Kate's cellphone emits jolting organ chords. "That's Perlmutter." She quickly accepts the call and puts it on speaker.

"Detective Beckett," the gruff pathologist announces, "I've found something unusual in the body of your victim. He showed multiple recent injection sites, but his tox screen was clear. I detected signs of high levels of inflammation, so I checked various markers of immune activity. His antibody production was off the charts. He tested immune to H1N1, but there were other factors I couldn't identify. I sent his blood and tissue samples off to the CDC."

"What does that mean for his murder, Perlmutter?" Kate questions.

"Maybe nothing," the M.E. admits. "The city doesn't want food sellers spreading disease, but as far as I can determine, he received vaccines that were unrelated to his occupation. Mr. Hanson was living a secret life."

"Very dramatic, Perlmutter," Castle comments. "I like it."

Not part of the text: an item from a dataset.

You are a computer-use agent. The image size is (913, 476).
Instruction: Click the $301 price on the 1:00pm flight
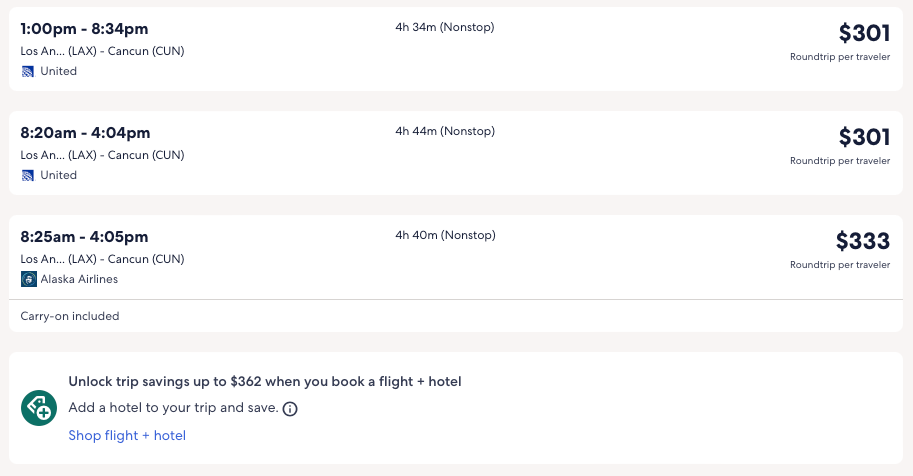pos(864,33)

"I was addressing Detective Beckett," Perlmutter retorts, "but I'm sure you have some highly-improbable explanation for my findings, Mr. Castle."

"I'm beginning to come up with one, Perlmutter."

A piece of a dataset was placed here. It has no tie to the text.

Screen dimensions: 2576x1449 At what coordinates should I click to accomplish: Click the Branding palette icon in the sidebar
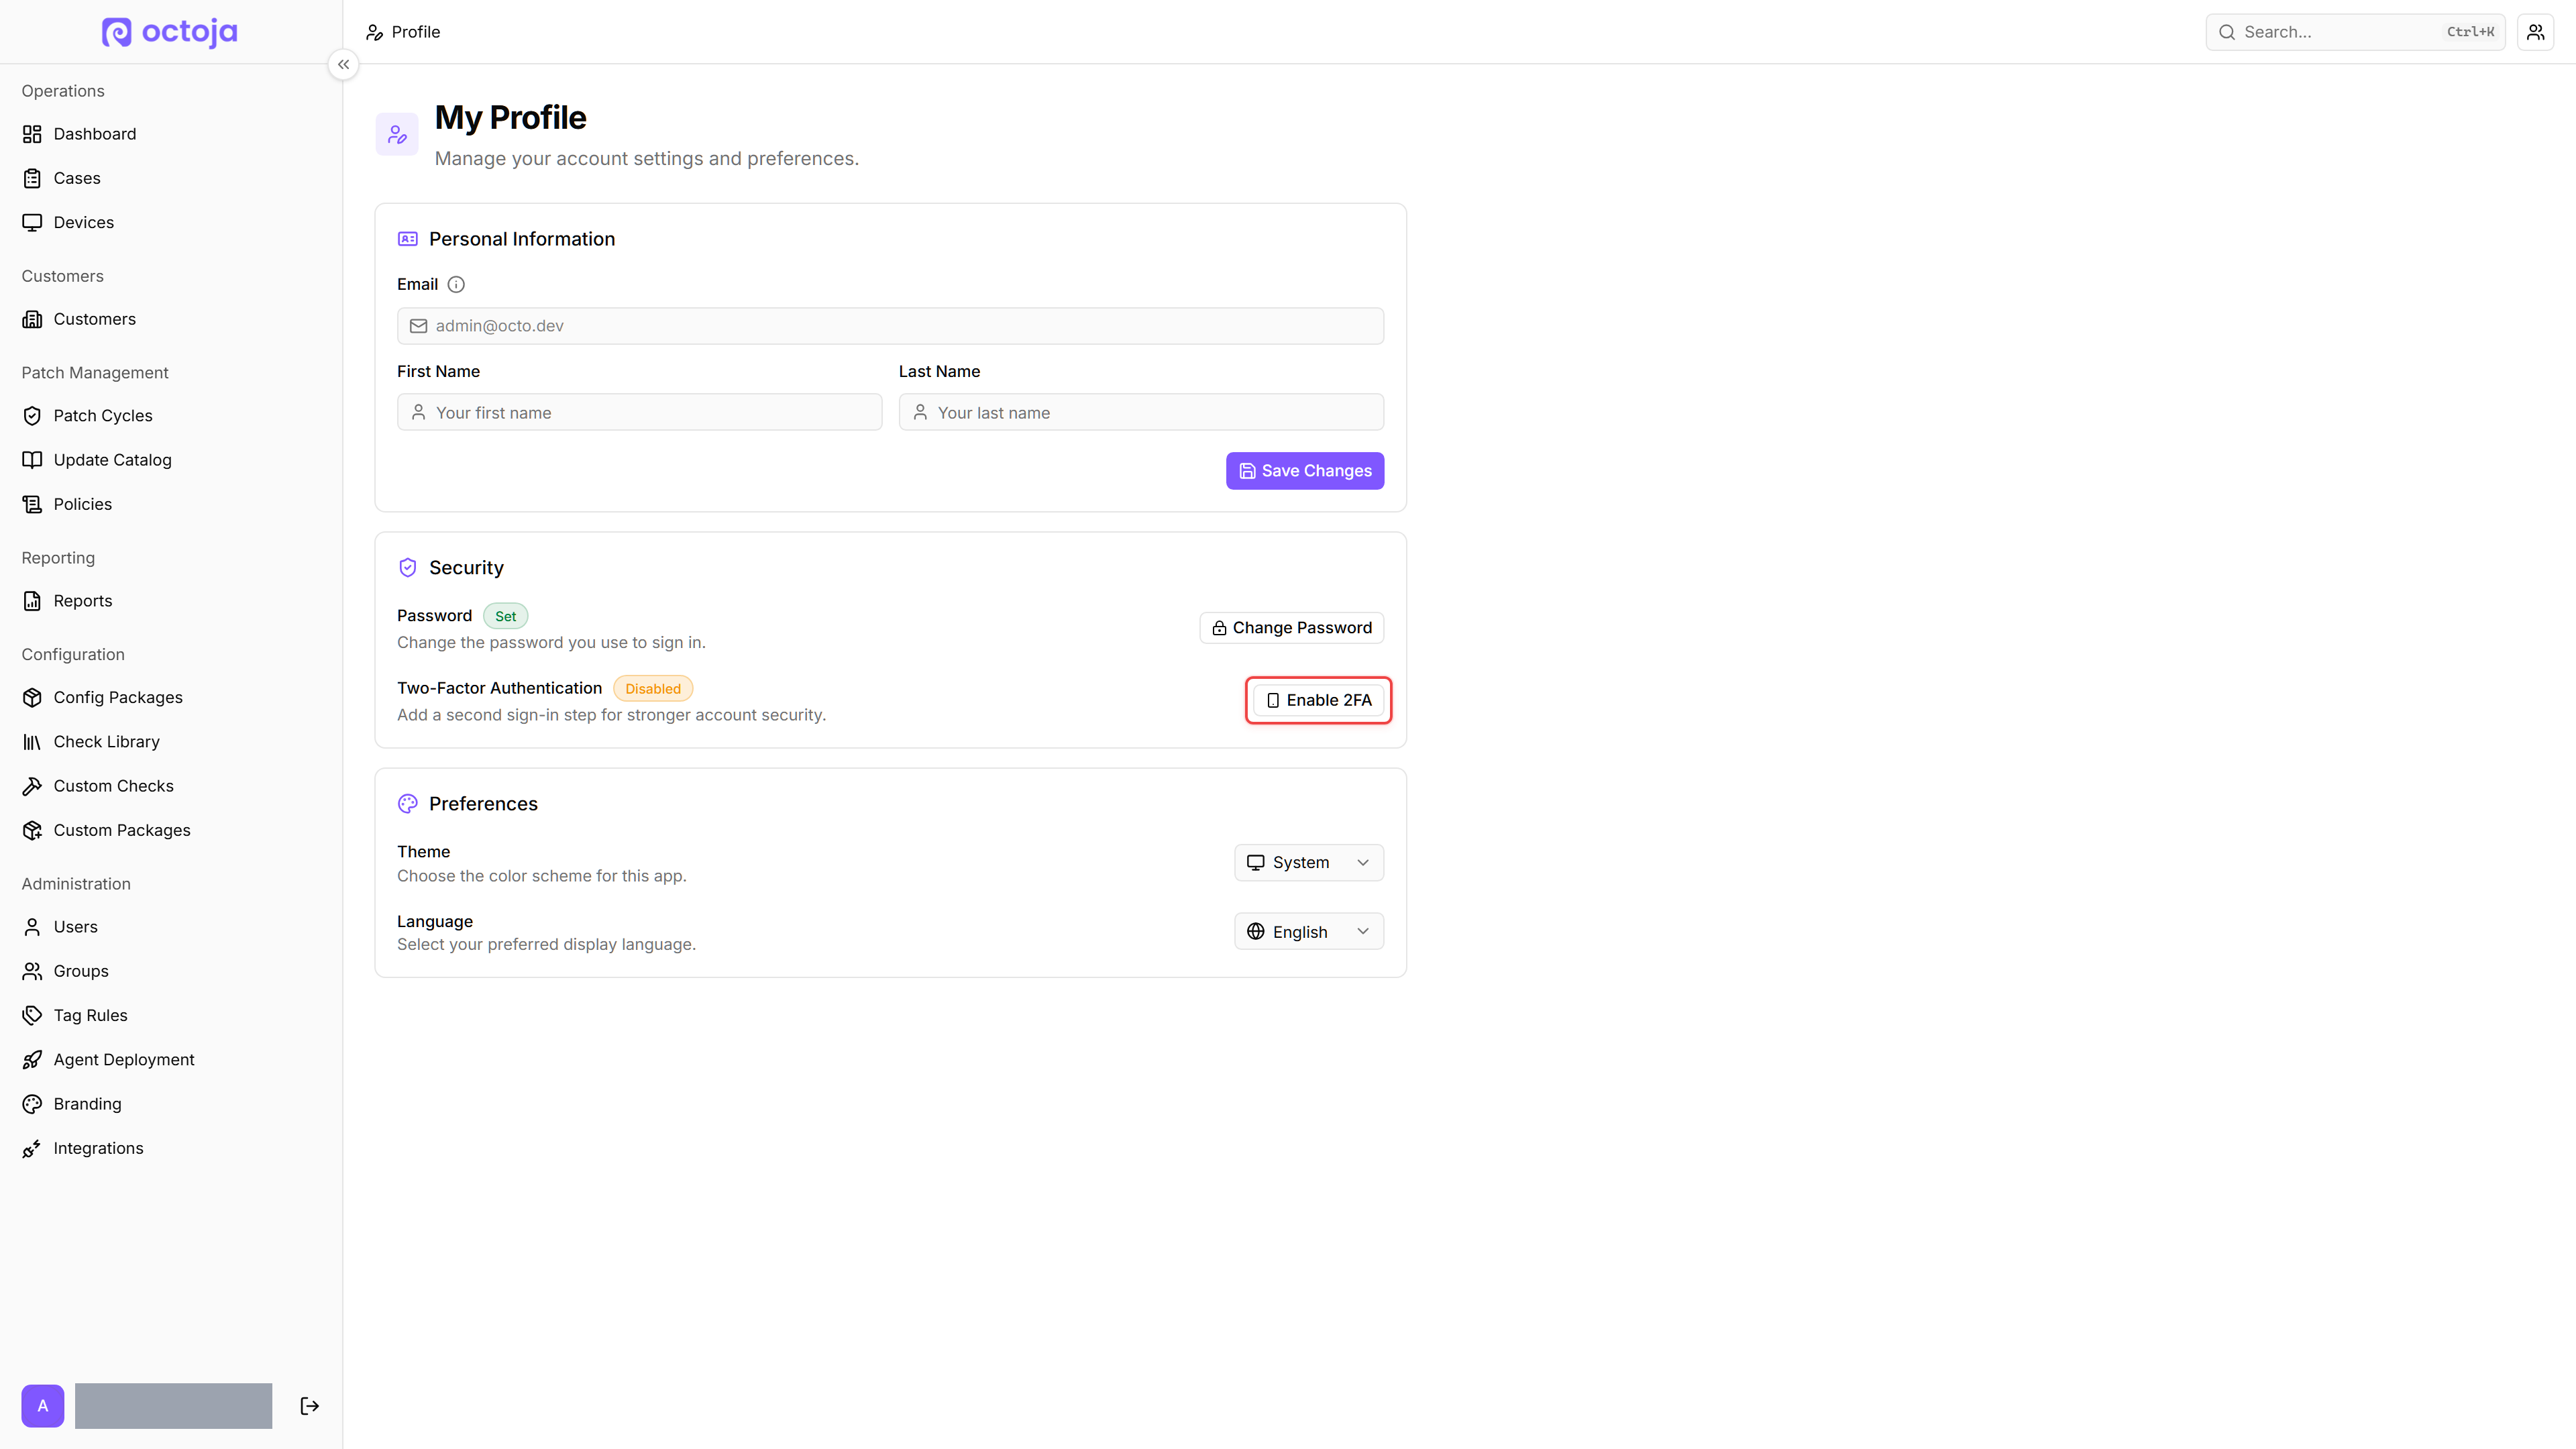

"Let me know what the CDC says," Kate quickly inserts. "Thanks, Doctor." Kate shoves her phone back in her pocket. "All right, Babe, give me the story."

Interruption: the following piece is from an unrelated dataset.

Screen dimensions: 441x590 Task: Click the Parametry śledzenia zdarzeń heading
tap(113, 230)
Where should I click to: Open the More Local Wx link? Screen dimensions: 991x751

"Not here." He grasps her hand, leads her back to the deserted office, and doublechecks the lock on the door. "You've heard most of it already, Kate. I believe that Terry Hanson is a Russian agent. Maybe he's a sleeper planted when he was a child, or perhaps his handlers created the vendor identity and sent him as an adult. The food in his apartment suggests the latter. Either way, his mission was more subtle than bioterrorism. The government has put together a system for working on H1N1 and is developing a vaccine. One way or another, this country is coping with the disease, even getting used to it.

"Now, if someone comes down with symptoms, they assume it's the flu going around. But the Russians made variants, viruses that even those like you, who know they already had it, can still catch. They were trying them out on Hanson, and maybe others, to see what might make them sick again in a way that they could spread around. That's what the subway map was for. Subways are giant Petri dishes, confined spaces where one cough or sneeze can reach cars full of people who go out and infect more. Victims will assume it's still H1N1. They'd believe there's no lasting immunity which would mean that a vaccine won't work. The country, the city, will be in a panic. The conspiracy theorists will go crazy, probably claiming the bug is from outer space or something. No one will trust the CDC to control outbreaks anymore, and the Russians will sit back and laugh while they watch our public health system fall apart."

"So, where would your father come in?" Kate asks.

"The company must have picked up on the plan, so they sent him to take out Hanson before he could execute it. I'm hoping that New York was Russia's only target, and there aren't a bunch of Hansons across the country. But New York is a hub of U.S. commerce. People come in and out of the city all the time. If Hanson had succeeded, the faux flu would have spread from New York across the country, even without help from other Typhoid Terries."

"So your father's not a murderer, he's a hero?"

Rick leans against the door, closing his eyes. "Maybe in his world, there's no difference."